Qualitative factors, such as facility adequacy, staff (and if they worked on previous trials), site engagement during the setup phase and awareness of protocol complexity, among other factors, are also being mulled over.

The tiering approach is not meant to punish or single out sites for being less experienced; rather, it’s designed so that sponsors can most efficiently allocate resources where they are needed and identify sites that need support. And although the use of site tiering is not yet widespread, Finnigan said, one CRO has already seen great success using a model that ranked sites on three tiers.

The organization, she told CenterWatch Weekly, employed a color-coded model that moved its sites up and down based on issues identified during monitoring. Critically, the organization chose to communicate with sites to explain why their tiers changed. As a result, sites responded when they were shifted upward to more intensive monitoring tiers (amber and red), and most of the sites quickly fixed their issues and were moved back down, sometimes all the way to the bottom (green).

“That communication with the site on the change, what it is [the organization is] interested in, understanding why we’re seeing what we’re seeing in their data, I think that communication … makes it a much more collaborative process,” she said. “It’s not just something happening to the site, it’s something they are involved with. I really think that we can use this model collaboratively to really aid in communication and the root cause analysis and corrective action rather than it being just something that is applied to the site, that happens to the site.”

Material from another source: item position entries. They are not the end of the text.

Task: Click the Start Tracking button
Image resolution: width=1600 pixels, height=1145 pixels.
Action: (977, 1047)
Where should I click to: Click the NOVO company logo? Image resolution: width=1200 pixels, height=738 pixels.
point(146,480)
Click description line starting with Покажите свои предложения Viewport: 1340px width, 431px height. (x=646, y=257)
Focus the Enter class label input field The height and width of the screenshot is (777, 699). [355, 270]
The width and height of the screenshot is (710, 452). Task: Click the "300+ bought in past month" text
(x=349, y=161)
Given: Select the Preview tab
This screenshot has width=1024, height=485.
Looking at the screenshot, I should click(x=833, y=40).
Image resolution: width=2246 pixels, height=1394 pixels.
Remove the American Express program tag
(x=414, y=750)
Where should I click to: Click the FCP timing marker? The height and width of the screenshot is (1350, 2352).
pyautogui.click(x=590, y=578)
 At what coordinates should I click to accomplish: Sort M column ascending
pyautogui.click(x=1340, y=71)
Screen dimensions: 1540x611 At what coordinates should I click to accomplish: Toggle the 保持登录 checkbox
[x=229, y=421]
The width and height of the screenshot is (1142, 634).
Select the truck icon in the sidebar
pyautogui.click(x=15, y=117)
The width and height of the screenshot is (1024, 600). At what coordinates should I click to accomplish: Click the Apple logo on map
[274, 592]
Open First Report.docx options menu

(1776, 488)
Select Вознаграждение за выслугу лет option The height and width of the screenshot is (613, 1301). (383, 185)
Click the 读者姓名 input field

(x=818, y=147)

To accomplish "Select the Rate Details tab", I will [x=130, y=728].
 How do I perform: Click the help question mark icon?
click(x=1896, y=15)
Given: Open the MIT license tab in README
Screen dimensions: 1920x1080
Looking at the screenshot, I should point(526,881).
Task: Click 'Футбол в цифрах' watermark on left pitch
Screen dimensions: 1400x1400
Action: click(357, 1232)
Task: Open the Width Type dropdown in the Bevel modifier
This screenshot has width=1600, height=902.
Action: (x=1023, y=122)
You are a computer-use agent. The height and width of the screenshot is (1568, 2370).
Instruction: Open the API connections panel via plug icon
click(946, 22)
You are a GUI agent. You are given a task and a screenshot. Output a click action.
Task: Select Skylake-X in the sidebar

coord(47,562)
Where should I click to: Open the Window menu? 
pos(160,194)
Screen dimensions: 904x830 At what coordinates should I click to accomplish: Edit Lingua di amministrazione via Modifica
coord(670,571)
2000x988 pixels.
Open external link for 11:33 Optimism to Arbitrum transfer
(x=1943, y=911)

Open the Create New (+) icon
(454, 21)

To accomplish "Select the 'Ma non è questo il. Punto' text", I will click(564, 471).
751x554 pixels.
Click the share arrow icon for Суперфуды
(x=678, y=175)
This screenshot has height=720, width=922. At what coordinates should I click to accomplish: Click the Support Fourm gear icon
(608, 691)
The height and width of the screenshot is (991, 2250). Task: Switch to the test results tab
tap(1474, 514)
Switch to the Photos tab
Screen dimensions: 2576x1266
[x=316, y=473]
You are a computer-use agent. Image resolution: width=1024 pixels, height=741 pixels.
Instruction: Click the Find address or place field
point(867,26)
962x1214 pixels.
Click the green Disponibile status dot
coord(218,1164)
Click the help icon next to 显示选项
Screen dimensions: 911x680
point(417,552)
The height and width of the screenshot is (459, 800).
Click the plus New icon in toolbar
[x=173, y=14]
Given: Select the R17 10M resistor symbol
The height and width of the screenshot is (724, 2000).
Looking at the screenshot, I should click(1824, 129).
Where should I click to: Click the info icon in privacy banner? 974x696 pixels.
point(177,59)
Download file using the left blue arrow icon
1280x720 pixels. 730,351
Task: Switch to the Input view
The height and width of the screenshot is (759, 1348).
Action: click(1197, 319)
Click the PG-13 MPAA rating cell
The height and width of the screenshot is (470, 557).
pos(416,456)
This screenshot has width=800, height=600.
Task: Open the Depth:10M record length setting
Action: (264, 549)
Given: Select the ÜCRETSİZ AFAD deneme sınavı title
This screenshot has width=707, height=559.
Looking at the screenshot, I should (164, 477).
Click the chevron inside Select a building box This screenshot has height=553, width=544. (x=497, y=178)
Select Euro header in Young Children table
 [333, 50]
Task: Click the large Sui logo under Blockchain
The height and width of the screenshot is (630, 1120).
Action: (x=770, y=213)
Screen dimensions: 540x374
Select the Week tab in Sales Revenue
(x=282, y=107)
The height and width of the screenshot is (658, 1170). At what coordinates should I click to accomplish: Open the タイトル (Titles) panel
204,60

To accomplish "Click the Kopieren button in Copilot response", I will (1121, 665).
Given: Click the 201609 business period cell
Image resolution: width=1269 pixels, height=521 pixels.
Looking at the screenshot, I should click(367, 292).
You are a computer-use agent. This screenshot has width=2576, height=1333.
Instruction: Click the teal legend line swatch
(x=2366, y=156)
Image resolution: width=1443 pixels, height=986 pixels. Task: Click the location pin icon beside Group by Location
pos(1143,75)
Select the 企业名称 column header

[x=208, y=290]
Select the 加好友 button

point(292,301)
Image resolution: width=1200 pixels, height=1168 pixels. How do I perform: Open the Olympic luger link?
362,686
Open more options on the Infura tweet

With so many new sites being sought out for clinical research, site tiering could prove to be an invaluable way of offering them assistance, direction and, importantly, reassurance that organizations recognize their inexperience in research compared to more established sites.

“Knowing that you’re going to have training and support from the sponsor organizations to get you up-to-speed so that you can do a good job and you’re not feeling totally overwhelmed for an extensive period of time, I think that would be important decisionmaking in getting involved in research,” Finnigan said. “It’s a support network, a safety blanket almost, as [sites] get up-to-speed in research. Coming into research, it is making some quite pivotal changes at the site, that you’re having to put resources to specifically manage the additional requirements of the clinical trial.”

“I think what we need to do is look at expanding resources, reaching more research-naïve sites and encouraging them into research. Obviously, by doing so, those sites will need more of our support,” she said. “Then we have sites that are very experienced, are very good performers, that need less of our support, so we can be more targeted to the sites that are new and research-naïve or need support for another reason. We can use communication and metrics to make sure that if sites are struggling … that we are able to identify that and provide the support as needed, because there’s limited resources across the board, both within sponsors and CROs and at sites.”